もっとも、「毒を薄めて痛み止め薬として市販されていた」とありますので、鎮痛成分自体はもともとそう強い致死性の毒素ではないはずです。

ペプチドが経口投与で生理活性を発揮するというのは実は結構大変なことで、消化管で全く分解されないか、あまり分解されない、小腸の壁から吸収されて血流に乗る、しかも生理活性(この場合は鎮痛作用)を発揮する様な血中濃度が維持できること、など様々な関門があります。鎮痛作用といっても、局部麻酔のように局所的に末梢神経の刺激の伝達をブロックする場合と、中枢神経を抑制する場合があります。脳で作用する物質の場合は血液脳関門を透過しないといけないので、文字通りもう一つ関門があることになります。通常、opioid peptideはなかなか脳関門を通らないとされているので、脳に届いて作用するのであればそこも画期的です(・・・天然物なのに!)。

論文が出ているはずと思って調べてみたらこちら。鎮痛物質はcrotalphineと言うそうです。鎮痛ペプチド(-phine)らしい名前ですね。Abstractによると、
"This 14-amino-acid residue sequence is identical to the gamma-chain sequence of crotapotin, a non-toxic component of this snake venom."
とのことですので、毒性の心配は要らない様です。

一方、
"The amino acid sequence of this peptide, designated crotalphine, was determined by mass spectrometry and corroborated by solid-phase synthesis to be <EFSPENCQGESQPC, here <E is pyroglutamic acid and the two cysteine residues forming a disulfide bond."
とのことで、N末端側がピログルタミン酸になっているので、もし組換え生物に作らせるとしたら、相当の工夫が必要かも知れません(ピログルタミン酸はそのままではエドマン分解できないそうなので、構造決定の際にも厄介だったのではないでしょうか)。また、7番目と14番目のCystein残基がS-S結合しているようなので、そのあたりをきちんと分子内で結合させる制御が難しそうです。
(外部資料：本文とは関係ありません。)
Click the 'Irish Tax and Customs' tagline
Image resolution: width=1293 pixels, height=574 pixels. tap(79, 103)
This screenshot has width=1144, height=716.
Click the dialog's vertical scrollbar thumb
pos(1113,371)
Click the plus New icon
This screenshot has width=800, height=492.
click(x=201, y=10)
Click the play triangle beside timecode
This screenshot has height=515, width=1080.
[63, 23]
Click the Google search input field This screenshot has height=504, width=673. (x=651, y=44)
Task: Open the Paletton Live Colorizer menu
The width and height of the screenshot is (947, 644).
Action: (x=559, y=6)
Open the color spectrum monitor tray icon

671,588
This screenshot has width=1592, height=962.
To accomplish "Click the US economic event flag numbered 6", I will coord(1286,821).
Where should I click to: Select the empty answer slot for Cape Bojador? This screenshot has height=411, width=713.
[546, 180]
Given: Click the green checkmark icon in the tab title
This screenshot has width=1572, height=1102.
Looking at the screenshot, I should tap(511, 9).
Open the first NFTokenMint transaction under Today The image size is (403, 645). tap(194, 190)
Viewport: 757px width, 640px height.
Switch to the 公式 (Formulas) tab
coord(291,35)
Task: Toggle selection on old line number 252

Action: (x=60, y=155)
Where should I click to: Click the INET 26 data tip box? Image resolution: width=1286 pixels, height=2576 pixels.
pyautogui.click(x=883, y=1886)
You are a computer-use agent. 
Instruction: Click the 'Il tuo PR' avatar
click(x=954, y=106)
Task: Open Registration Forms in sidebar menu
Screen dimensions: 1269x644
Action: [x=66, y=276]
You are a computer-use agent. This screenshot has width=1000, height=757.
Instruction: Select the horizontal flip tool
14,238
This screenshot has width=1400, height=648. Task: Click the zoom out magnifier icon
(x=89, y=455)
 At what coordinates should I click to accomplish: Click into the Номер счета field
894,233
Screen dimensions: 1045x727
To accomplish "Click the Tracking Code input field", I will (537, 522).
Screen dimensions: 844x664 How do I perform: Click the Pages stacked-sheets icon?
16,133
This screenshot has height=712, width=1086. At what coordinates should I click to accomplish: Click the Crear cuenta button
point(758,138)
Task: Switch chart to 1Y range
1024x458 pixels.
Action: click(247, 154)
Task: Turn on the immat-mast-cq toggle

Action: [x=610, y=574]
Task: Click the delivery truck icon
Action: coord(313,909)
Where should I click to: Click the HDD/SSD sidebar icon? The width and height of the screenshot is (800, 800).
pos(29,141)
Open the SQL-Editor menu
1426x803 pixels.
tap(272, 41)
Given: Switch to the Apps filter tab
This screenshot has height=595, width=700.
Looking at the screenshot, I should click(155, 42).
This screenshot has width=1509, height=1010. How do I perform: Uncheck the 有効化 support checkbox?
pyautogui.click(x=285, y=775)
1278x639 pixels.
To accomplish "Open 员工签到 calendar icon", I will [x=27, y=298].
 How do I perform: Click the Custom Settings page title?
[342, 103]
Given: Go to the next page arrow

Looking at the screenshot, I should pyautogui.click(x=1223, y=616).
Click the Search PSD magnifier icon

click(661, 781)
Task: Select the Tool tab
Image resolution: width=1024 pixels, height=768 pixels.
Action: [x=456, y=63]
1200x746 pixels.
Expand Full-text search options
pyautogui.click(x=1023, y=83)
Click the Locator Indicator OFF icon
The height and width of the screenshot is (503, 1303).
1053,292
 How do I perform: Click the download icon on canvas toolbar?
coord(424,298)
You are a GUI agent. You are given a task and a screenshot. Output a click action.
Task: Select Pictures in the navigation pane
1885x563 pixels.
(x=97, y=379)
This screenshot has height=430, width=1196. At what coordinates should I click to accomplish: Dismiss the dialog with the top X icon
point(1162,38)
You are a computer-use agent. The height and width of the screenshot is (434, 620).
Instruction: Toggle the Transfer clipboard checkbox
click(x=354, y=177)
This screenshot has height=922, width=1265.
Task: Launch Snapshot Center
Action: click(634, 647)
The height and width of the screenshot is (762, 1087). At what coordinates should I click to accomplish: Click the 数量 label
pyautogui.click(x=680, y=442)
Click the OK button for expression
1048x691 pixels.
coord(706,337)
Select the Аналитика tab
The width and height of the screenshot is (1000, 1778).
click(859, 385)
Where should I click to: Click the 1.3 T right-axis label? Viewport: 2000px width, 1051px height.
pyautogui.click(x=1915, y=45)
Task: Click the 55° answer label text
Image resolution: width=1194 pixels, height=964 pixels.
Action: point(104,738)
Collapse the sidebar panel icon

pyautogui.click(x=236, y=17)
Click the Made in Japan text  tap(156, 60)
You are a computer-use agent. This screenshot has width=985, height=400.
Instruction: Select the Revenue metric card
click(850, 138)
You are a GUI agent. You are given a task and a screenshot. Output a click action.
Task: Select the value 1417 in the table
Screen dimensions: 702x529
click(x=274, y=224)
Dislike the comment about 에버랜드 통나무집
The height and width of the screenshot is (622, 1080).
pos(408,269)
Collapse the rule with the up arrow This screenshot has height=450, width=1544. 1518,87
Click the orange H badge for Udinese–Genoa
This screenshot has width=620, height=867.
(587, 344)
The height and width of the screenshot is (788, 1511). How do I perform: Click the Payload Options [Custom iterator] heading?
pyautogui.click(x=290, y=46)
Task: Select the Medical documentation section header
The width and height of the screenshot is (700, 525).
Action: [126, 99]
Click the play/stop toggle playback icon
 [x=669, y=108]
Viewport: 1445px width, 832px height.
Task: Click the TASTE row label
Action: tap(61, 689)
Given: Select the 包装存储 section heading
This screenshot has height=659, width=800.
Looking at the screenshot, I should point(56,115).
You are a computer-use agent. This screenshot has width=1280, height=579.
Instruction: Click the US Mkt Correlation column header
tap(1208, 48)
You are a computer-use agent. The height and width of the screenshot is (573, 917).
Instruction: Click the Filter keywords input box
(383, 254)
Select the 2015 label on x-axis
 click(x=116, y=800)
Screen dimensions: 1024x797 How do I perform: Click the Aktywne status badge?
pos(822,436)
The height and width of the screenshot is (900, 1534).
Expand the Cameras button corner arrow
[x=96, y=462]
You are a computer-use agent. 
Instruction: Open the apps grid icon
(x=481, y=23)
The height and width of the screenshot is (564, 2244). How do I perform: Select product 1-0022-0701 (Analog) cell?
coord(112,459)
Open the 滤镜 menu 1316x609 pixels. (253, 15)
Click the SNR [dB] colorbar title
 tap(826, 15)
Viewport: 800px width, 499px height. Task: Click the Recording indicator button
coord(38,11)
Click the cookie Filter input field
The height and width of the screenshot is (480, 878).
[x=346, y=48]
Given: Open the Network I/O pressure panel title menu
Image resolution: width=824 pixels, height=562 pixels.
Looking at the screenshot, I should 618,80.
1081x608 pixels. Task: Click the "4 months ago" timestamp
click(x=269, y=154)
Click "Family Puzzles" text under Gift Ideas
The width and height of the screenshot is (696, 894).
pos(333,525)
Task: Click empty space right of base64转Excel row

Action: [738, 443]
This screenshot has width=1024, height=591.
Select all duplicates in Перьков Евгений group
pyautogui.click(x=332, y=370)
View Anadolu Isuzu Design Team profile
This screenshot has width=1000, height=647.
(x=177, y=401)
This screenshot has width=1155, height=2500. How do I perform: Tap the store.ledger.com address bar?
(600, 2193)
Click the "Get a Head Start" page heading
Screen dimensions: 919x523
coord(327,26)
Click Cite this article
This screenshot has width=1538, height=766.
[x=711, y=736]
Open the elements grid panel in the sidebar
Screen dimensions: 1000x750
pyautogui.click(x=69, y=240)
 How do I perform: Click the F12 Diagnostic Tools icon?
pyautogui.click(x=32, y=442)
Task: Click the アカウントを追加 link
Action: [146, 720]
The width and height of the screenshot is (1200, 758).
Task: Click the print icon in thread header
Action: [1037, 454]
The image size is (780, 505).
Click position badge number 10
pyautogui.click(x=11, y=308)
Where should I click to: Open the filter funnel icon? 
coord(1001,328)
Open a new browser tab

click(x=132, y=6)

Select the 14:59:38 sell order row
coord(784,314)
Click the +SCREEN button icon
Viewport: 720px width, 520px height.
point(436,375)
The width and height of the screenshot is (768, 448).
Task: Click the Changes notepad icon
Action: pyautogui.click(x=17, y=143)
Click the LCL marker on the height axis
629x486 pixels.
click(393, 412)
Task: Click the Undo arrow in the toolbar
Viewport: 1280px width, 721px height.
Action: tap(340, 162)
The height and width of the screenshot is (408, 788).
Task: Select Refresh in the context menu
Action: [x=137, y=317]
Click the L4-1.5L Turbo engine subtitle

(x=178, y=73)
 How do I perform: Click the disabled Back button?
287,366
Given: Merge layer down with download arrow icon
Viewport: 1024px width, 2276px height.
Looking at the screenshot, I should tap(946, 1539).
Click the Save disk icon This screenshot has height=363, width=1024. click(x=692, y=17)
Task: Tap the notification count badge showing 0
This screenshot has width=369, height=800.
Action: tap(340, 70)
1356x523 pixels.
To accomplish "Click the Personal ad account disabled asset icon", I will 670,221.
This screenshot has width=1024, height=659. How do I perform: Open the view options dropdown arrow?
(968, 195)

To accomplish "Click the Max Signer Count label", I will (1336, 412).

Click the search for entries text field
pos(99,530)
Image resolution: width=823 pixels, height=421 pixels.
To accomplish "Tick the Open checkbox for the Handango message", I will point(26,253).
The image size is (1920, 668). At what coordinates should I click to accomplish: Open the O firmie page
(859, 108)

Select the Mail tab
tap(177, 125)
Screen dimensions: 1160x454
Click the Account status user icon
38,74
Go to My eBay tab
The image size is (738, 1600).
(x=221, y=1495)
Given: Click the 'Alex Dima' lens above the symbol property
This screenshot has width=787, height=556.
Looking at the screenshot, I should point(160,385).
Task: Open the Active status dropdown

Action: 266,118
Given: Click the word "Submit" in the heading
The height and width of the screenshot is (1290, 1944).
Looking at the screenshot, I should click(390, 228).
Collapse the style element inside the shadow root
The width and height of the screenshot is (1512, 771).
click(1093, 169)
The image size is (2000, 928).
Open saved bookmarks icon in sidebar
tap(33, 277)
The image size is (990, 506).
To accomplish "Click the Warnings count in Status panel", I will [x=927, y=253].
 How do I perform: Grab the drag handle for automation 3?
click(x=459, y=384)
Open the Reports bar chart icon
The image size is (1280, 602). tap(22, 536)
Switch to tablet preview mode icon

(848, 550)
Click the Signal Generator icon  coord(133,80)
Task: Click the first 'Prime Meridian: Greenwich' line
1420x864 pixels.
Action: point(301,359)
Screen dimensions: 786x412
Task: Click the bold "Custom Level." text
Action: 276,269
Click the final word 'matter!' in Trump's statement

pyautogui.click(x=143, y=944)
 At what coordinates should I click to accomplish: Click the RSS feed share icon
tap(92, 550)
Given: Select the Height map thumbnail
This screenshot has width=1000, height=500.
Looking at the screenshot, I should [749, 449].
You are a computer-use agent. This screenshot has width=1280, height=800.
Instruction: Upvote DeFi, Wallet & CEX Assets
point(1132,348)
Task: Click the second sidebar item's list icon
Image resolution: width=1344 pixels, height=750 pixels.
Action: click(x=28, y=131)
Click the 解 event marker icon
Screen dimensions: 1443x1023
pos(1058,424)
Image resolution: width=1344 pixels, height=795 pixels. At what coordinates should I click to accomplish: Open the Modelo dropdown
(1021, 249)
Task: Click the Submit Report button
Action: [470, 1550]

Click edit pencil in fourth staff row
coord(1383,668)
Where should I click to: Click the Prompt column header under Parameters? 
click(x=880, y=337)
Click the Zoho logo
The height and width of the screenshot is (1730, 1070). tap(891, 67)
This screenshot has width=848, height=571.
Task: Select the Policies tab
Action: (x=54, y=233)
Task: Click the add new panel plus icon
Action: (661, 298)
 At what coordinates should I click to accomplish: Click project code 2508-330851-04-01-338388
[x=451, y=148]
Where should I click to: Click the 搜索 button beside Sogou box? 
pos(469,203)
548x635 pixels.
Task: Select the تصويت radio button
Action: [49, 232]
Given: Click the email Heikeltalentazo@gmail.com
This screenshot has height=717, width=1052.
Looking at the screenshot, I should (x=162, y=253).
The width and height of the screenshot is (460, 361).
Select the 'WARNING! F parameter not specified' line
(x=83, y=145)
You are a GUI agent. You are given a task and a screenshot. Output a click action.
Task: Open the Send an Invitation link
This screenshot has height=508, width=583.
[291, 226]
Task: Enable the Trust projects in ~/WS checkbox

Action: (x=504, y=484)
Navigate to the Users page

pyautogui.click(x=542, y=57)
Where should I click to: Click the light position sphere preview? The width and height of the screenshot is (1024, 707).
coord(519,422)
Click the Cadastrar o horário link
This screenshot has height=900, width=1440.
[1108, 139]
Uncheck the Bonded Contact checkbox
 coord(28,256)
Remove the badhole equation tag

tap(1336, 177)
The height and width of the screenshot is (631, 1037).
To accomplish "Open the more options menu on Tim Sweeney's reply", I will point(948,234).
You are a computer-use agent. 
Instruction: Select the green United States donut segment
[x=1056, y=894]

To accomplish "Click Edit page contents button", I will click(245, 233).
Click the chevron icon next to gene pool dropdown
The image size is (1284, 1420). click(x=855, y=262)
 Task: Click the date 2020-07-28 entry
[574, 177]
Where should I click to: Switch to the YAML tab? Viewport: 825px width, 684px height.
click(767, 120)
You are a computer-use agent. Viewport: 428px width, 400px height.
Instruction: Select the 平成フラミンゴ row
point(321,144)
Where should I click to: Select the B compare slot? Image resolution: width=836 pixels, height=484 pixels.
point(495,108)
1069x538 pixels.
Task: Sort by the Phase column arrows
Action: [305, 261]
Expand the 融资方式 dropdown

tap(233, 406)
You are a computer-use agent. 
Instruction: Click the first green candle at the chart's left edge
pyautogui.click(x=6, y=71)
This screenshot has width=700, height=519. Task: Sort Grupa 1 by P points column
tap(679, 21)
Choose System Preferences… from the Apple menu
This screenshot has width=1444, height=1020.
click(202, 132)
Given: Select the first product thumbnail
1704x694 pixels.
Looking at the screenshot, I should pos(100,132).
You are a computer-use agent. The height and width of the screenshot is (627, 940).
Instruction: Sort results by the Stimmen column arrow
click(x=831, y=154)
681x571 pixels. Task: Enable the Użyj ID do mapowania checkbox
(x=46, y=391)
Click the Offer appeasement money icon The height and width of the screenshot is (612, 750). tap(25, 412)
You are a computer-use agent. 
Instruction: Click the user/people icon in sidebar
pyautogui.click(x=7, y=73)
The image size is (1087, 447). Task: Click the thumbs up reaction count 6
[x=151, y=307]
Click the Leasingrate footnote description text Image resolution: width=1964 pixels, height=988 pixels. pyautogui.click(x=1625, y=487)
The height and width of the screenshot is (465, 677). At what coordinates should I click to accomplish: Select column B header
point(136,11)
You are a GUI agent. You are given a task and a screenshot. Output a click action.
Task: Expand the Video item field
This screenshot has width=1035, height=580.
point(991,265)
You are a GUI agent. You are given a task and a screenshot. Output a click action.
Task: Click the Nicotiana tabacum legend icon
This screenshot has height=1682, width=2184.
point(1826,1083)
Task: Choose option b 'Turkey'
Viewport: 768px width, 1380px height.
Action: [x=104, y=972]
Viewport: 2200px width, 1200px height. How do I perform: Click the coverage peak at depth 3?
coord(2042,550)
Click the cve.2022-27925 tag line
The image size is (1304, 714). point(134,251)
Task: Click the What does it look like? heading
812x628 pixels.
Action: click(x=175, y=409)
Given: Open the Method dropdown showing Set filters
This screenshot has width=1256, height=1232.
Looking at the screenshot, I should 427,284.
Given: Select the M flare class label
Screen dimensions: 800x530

なお、新聞記事の見出しでは”「強力」鎮痛物質”とありますが、強さで言えばイモガイの産生するコノトキシンの方が強いかも知れません。しかし、あまり作用が強いものはコントロールが難しくなってしまいます。また、コノトキシンは経口投与できないそうなので、その点でもcrotalphineの方が使い道によっては有利でしょう。

ちなみに、鎮痛作用はあまり強くはありませんが、ホウレンソウ由来のRubiscolin-6というものもあります。こちらも経口投与で作用が現れるのですが、鎮痛作用だけでなく記憶力改善にも効果があり、さらに抗不安効果もあるとのこと。構造は単純で、6アミノ酸残基(Tyr-Pro-Leu-Asp-Leu-Phe)で、修飾や分子内結合はありません。

ただし、こちらの論文では経口投与の場合の投与量が0.1g/kg体重なので、体重60kgのヒトであれば、このペプチドだけ6gも摂取しなければいけません。ご飯(白米)のタンパク質含有率は約2.5%ほど。粗タンパク量としては、ご飯を240g食べれば6gのタンパク質を摂取できますが、お米のタンパク質全量を組換えタンパク質に置き換えられる訳ではないので、技術的にはかなり難しいところです。

※ ですが、抗不安薬の成分を含んだ組換えイネというのは、社会的なコンセンサスを得るのは難しいように思います。モルヒネの受容体に作用するようなので、もし習慣性があると困るし・・・。でも、お米ってほぼ毎日食べてるような・・・いやいや、他の品種のお米だと食べた気がしない、というのではやはりいけない。